In transcendent causal consciousness we stop being fascinated by things we are aware of, and instead, become aware of the experience of awareness itself.
Here are several pathways toward that experience:
Breathe God — mindfully
The easiest way for beginners to start meditating, and to begin your own sessions regardless of what practice you use, is to begin by paying attention to your breathing. In the Bible the word for divine and human spirit also means breath and life-force. See yourself breathing God —God’s spirit and life. Follow each in-breath and out-breath from beginning to end. Do not attempt to control your breath, simply observe it silently. When your mind wanders, bring it back to your breathing. Do this for ten to fifteen minutes.
A spiritually powerful question
We move toward the pure awareness of transcendent consciousness by using the mind to point beyond the mind. Do this by asking a spiritually powerful question such as “Am I aware?” We then move inward to go to the experience of being aware and we answer with a strong “Yes, I am!” The question and the answer are both thoughts —we are doing thinking. But in between the question and our answer is awareness itself. At that moment we are pure consciousness with no object — pure I AMness which we turn into a thought — “Yes, I am!” Awareness is not what we do — it is what we are.
When you are distracted
When a distracting thought comes to mind in mediation, we can ask “Who is aware of this thought?” Our answer is “I am.” The question and answer are both thoughts. But in between for a tiny moment is the awareness that I AM. We are pure consciousness, pure being.
Knowing what Jesus knew
When Jesus said, “Before Abraham was, I am,” he was speaking of his identification with Moses’ I AM God. God is the source of all I AM consciousness. We can also say, “Before Abraham was, I am” because we, too, are “participants in the divine nature — infinite consciousness and being (2 Peter 1:4). We embrace our own divine identity when we also affirm this.
Five exercises using the mind to point the way beyond thinking
1. Awareness through Allowing
At the beginning of your meditation/prayer time, take ten seconds or so to just let everything be. As situations come to mind, release them and let the way everything is be as it is.
2. Letting Go
Say or think:
“I have a body. I am not my body.
I have feelings. I am not my feelings.
I have thoughts. I am not my thoughts.
I have desires. I am not my desires.
I have a personality. I am not my personality.
I have beliefs. I am not my beliefs.
Who am I?”
Do not answer that question! Rather, sense or intuit the answer without words or thoughts.
3. The Powerful Question
Say or think:
“Am I aware?
“Yes, I am aware!
Notice the pause between the question and the answer where you are simply awareness without an object, thoughts, or words.
You can also pair this with your breathing. Breathe in “Am I aware?” and breathe out “Yes, I am aware.” Notice the brief moment between breathing in and breathing out is also the moment of pure awareness.

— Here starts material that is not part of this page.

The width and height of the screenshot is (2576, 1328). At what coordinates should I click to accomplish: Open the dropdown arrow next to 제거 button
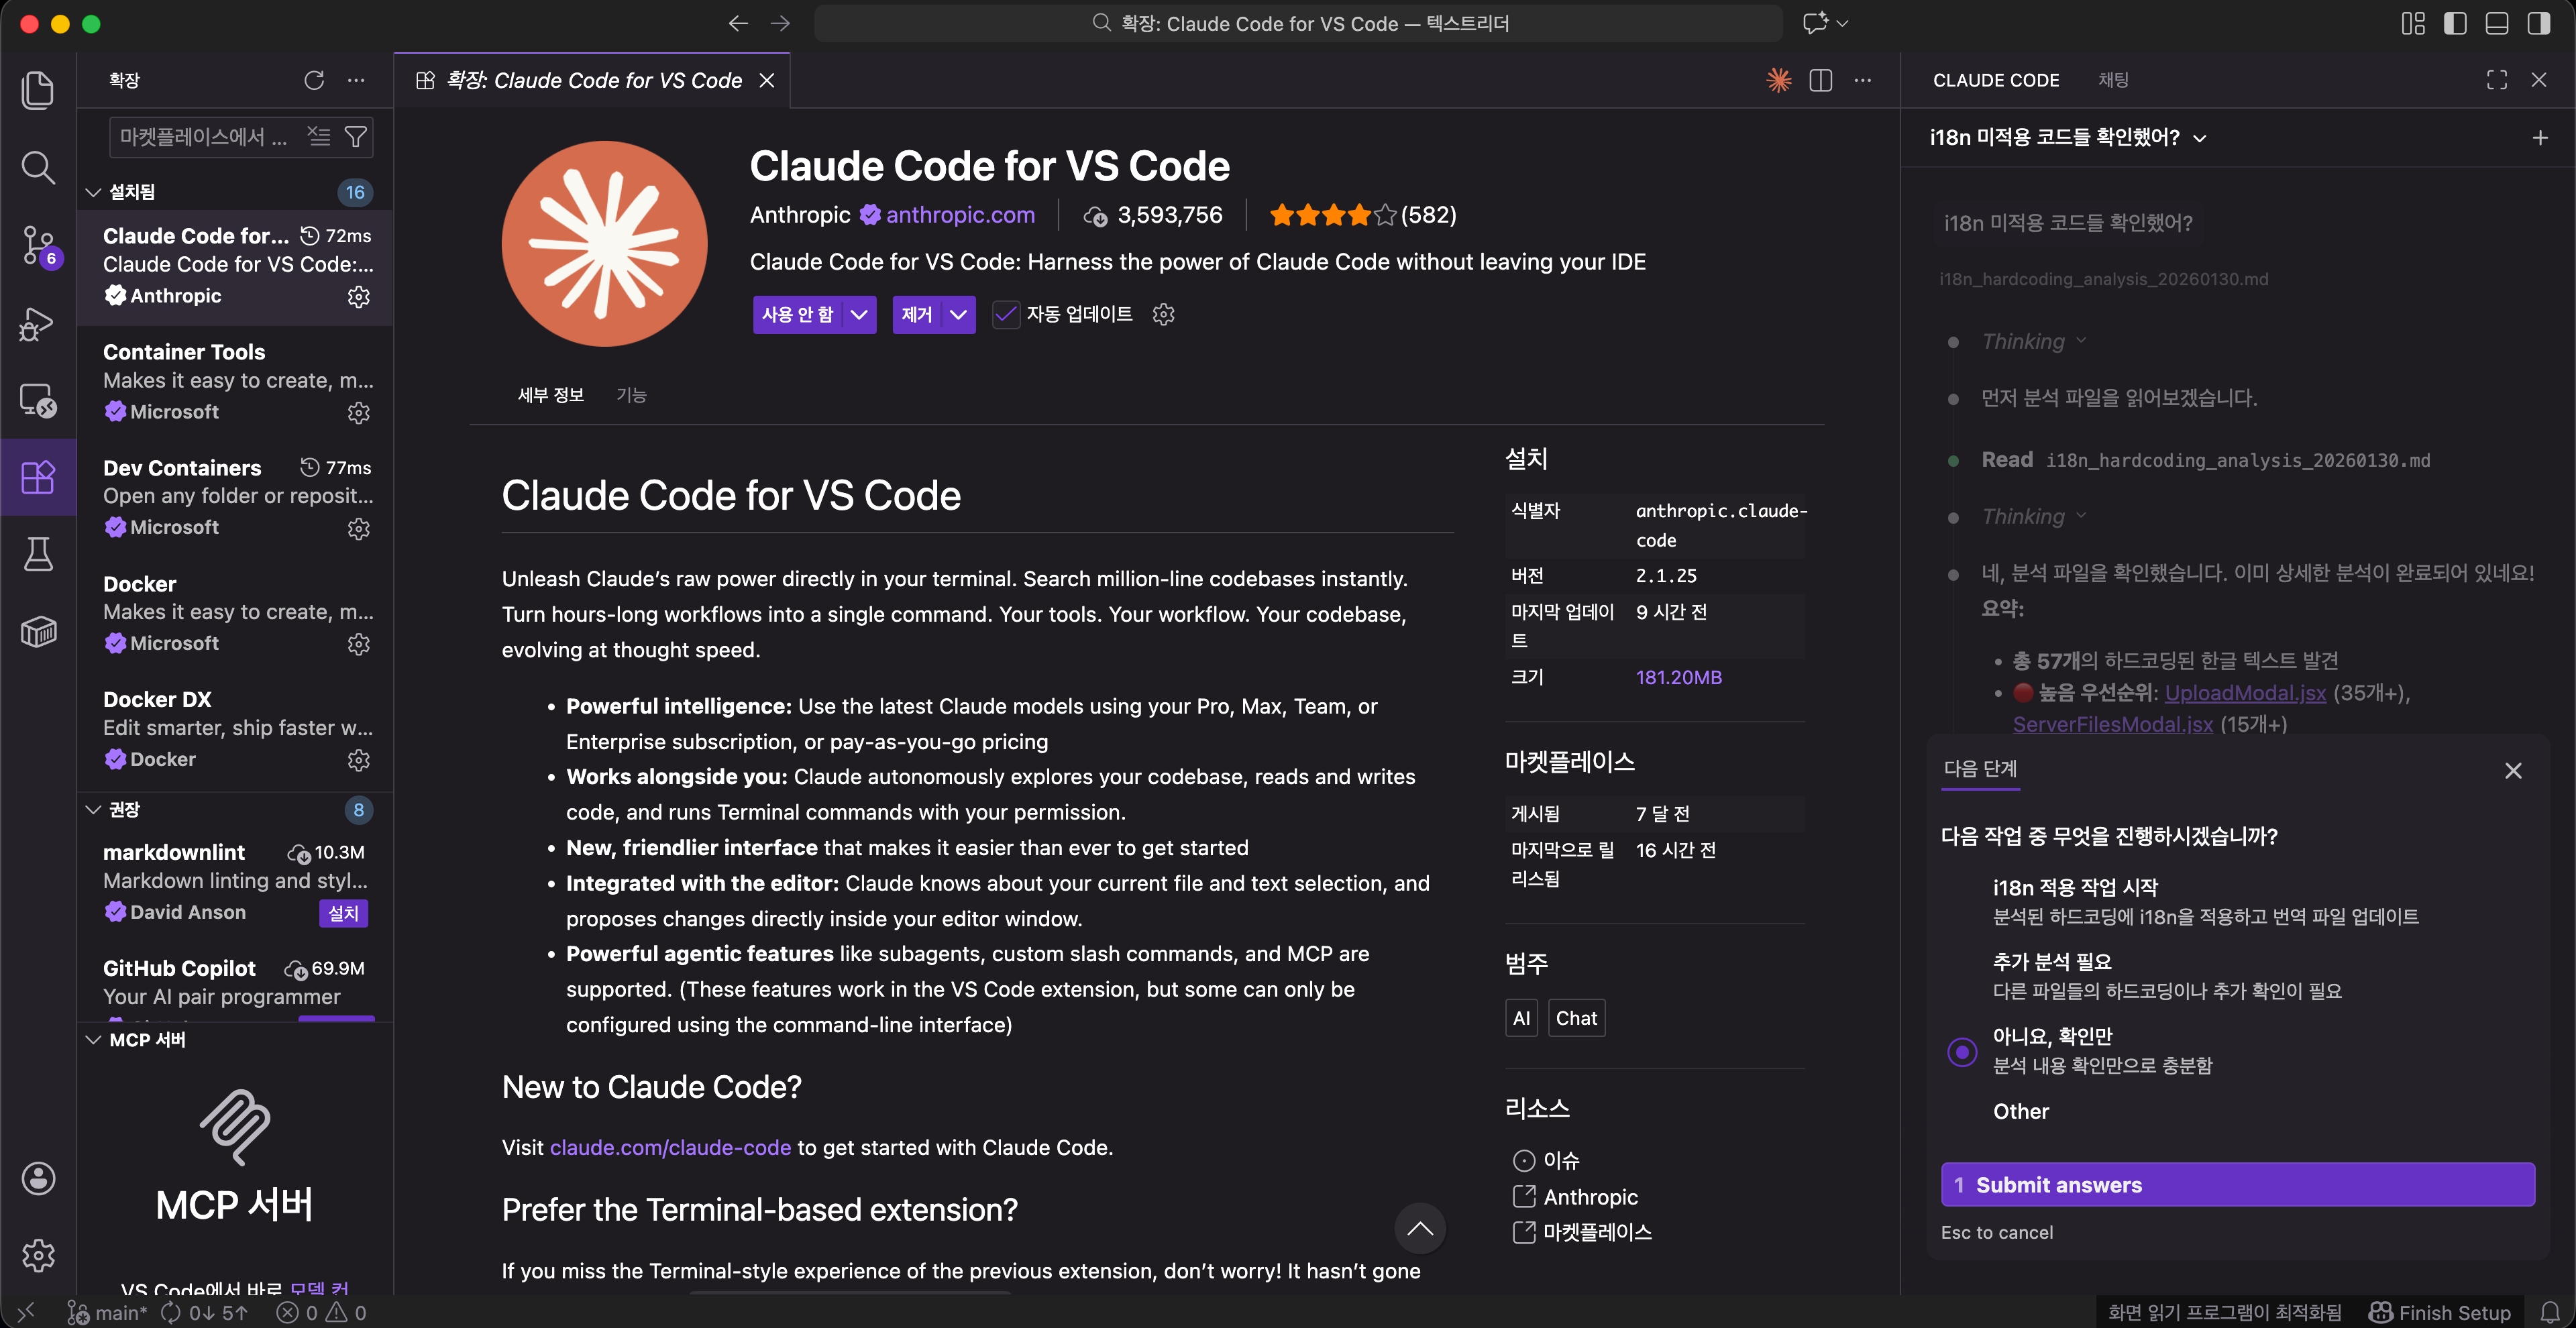958,314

4. For a Distracting Thought
Say or think:
“Who is aware of this thought?”
Then ask, “Who am I?”
Leave this question unanswered by thought or word — only by intuitive sensing.
5. Jesus’ Model (John 8:58)
Say or think:
“Before Abraham was, I AM.”
Jesus was identifying with God in God’s response to Moses for a name. God responded with “I AM” (pure consciousness/being). Sink into “I AM” while gazing at this reminder of the burning bush and the energy field flowing out of it.
For those interested in further resources about the mind path I recommend two meditation classics:, Adyashanti’s True Meditation and Robert Spira’s Being Aware of Being Aware.